Upon finding out about Rachel’s condition, Greg’s mom nags him, relentlessly, into paying Rachel a visit. And upon paying Rachel that visit, Greg finds … not much.
Ah, but we wouldn’t have a movie if things stayed that way, now would we?
What follows is an often complex, very real-feeling journey that never blinks but, happily, never stoops to cliché or asks us to pity anyone. And as this journey is allowed to unfold in its own good way and in its own good time, these friends experience a lot – often while doing very little.
And therein lies the magic.
Now how does one properly explain such magic? I found that in its simplicity, in its directness, in its awkwardness, the film allows these high-school students (and I don’t think things would have worked as well if they’d not been high-school students) to experience a depth of love that a romance would have missed.

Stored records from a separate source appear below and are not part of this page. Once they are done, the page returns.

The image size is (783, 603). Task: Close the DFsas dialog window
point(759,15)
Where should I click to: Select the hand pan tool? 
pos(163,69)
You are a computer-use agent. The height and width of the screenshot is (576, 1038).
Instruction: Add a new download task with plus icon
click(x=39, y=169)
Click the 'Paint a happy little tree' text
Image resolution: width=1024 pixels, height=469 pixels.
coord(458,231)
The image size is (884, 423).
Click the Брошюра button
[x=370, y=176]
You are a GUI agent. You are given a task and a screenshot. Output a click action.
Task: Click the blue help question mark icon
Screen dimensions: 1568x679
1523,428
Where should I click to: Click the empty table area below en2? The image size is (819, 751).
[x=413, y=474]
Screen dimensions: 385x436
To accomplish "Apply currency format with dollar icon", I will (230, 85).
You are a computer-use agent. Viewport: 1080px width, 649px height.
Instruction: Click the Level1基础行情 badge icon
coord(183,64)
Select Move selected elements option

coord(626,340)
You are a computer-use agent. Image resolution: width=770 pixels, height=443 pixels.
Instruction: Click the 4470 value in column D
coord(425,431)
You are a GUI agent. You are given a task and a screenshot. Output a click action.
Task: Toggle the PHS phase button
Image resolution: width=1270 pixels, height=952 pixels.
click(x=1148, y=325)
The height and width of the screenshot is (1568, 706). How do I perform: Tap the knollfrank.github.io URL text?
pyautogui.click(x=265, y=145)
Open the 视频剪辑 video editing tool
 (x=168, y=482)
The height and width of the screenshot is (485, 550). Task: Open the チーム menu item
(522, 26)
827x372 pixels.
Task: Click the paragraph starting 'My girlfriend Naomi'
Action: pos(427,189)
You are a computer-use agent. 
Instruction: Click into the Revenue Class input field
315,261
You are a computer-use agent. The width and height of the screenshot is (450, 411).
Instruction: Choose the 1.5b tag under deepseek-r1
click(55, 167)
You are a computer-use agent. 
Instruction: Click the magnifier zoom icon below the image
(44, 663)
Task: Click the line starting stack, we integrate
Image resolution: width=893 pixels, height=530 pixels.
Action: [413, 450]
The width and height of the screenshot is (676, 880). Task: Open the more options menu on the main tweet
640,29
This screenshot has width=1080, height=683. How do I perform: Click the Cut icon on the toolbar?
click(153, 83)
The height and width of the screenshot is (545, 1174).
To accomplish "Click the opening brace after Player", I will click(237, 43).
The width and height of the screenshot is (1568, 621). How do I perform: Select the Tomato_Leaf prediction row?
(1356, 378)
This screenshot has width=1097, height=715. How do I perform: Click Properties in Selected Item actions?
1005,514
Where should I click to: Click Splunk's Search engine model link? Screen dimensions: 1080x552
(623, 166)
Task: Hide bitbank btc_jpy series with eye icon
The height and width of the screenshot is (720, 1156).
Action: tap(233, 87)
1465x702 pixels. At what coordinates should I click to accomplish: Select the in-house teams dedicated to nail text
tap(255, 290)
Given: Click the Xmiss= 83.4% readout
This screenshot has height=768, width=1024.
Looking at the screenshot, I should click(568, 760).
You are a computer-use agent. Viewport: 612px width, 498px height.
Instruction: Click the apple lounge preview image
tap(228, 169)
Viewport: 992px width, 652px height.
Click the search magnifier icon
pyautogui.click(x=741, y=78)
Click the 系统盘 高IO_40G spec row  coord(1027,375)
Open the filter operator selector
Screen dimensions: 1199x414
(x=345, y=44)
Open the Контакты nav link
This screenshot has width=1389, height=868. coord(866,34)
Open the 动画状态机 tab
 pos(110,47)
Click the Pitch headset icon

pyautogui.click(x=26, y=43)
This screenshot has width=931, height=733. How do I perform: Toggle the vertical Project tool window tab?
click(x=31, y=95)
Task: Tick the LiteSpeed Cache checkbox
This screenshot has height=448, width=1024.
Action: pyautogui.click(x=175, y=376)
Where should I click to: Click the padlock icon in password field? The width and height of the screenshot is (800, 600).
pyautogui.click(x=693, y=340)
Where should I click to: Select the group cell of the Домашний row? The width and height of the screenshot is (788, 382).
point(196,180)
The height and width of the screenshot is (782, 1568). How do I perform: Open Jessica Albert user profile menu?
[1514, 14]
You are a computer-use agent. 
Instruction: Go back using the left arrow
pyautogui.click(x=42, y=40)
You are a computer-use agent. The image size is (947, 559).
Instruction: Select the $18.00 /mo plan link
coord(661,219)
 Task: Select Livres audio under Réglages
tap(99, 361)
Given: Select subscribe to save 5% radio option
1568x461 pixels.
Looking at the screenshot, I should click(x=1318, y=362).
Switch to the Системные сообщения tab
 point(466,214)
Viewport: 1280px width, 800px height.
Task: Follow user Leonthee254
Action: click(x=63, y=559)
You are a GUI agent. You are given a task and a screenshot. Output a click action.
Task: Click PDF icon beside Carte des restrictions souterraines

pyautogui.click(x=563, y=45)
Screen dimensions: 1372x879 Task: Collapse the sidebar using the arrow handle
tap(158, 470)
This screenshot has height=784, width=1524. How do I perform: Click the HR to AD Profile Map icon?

For me, it was the characters’ lack of emotion – often underscored with the lack of a score – that ended up creating such an emotional impact. (I know that doesn’t make much sense; I’ll simply ask you to trust me on this one.)
Now, does Rachel die at the end? Those of you who’ve read my blog before (and thank you for that) know I’m not going to tell you. Instead, I’ll throw you a curve ball… If she were to die, would she really be dead?
You will, of course, find out the answer to both questions – and perhaps others of a far loftier nature – when you see this touching little film.